Oct 27,2018 - Last updated at Oct 27,2018

US President Donald Trump’s ravings against social programmes and environmental regulations are partly a product of his ignorance and narcissism. But they also represent something else: the corruption of the US political system.

American politics has become a game of, by and for powerful corporate interests, with tax cuts for the rich, deregulation for polluters and war and global warming for the rest of us. Trump is but a symptom, albeit a shocking and dangerous one, of a much deeper political malaise. 

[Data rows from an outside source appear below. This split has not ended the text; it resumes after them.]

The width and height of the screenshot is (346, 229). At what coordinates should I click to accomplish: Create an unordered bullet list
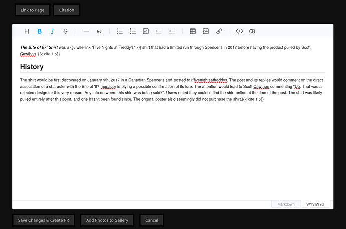[x=120, y=32]
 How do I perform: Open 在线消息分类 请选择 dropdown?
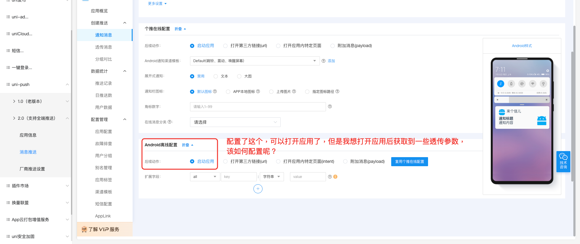(x=235, y=122)
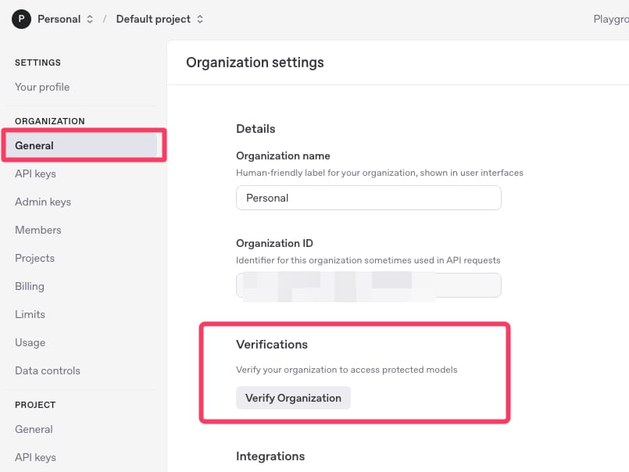
Task: Open the Billing settings
Action: pyautogui.click(x=30, y=286)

Trump’s policies embody priorities that are widely backed by Republicans in the US Congress: Slash taxes for the wealthy at the expense of programmes for the poor and working class; increase military spending at the expense of diplomacy; and allow for the destruction of the environment in the name of “deregulation”.

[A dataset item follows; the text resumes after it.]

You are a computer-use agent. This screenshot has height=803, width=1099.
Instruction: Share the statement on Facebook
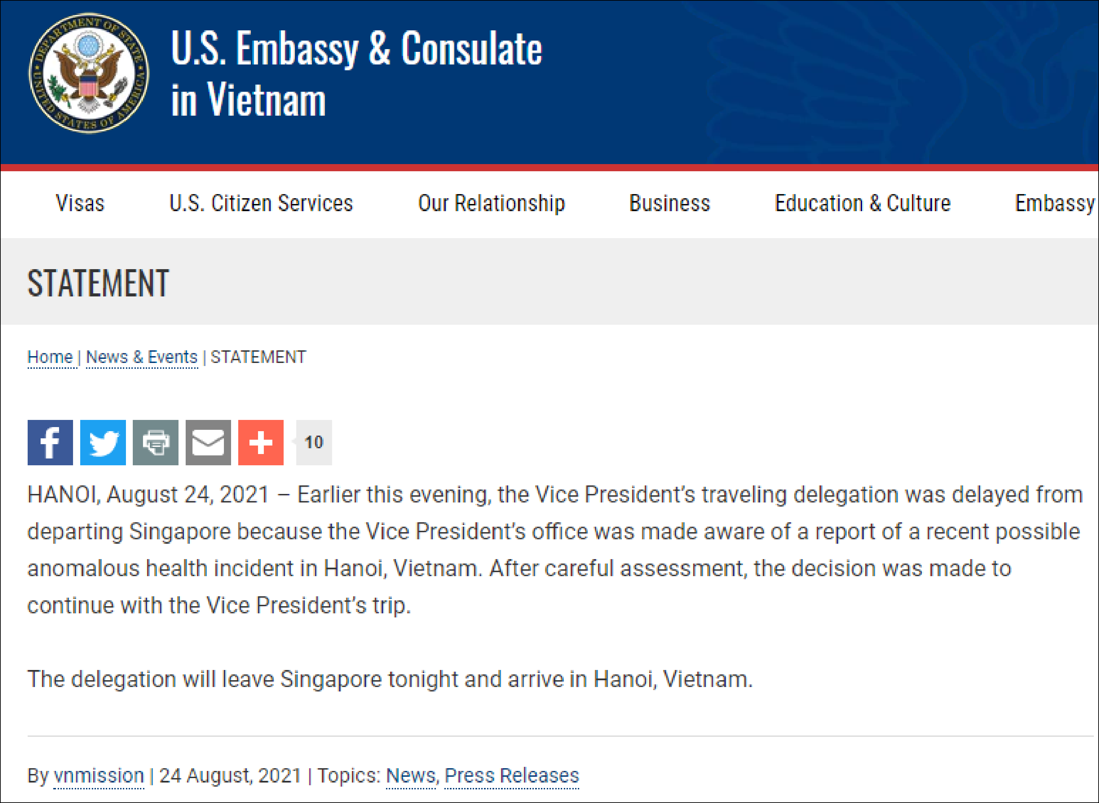50,442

But these are not the priorities shared by most Americans, not even close. A majority wants to tax the rich, broaden health coverage, stop America’s wars and fight global warming. Trump and his accomplices are bucking public opinion, not representing it.

They are doing this for one reason: money. Trump’s policies serve the corporate interests that fund electoral campaigns and effectively run the US government. Today, mega-polluting companies no longer need to lobby; Trump has handed them the keys to the State Department, the Environmental Protection Agency and the Energy Department. Industry insiders also hold senior congressional staff positions.

Much of the corporate money can be traced; the rest flows anonymously, as “dark money” that avoids public scrutiny. The largest source of dark money is the Koch brothers, David and Charles, who, with a combined net worth of some $100 billion, have spent freely for decades essentially to buy the US political system. Their efforts are succeeding.

When it comes to tax policy and climate change, the Republican Party is almost completely in the hands of the Koch brothers and their oil-industry cronies. Their immoral aim is simple: to cut corporate taxes and deregulate oil and gas, regardless of the consequences for the planet. Their evil is chilling, but it is real. And Trump is their factotum.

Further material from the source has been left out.